▸ **What this task involves**
Once you find the line that contains "This screenshot has", write out that line and every line after it to the end of the records, exactly and with nothing else.

▸ **Collected data entries**
::::
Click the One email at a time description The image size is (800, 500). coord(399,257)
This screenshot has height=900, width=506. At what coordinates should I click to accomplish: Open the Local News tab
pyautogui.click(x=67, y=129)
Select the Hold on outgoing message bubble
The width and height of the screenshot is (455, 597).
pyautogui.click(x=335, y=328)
::::
▸ **Answer**
This screenshot has height=900, width=506. At what coordinates should I click to accomplish: Open the Local News tab
pyautogui.click(x=67, y=129)
Select the Hold on outgoing message bubble
The width and height of the screenshot is (455, 597).
pyautogui.click(x=335, y=328)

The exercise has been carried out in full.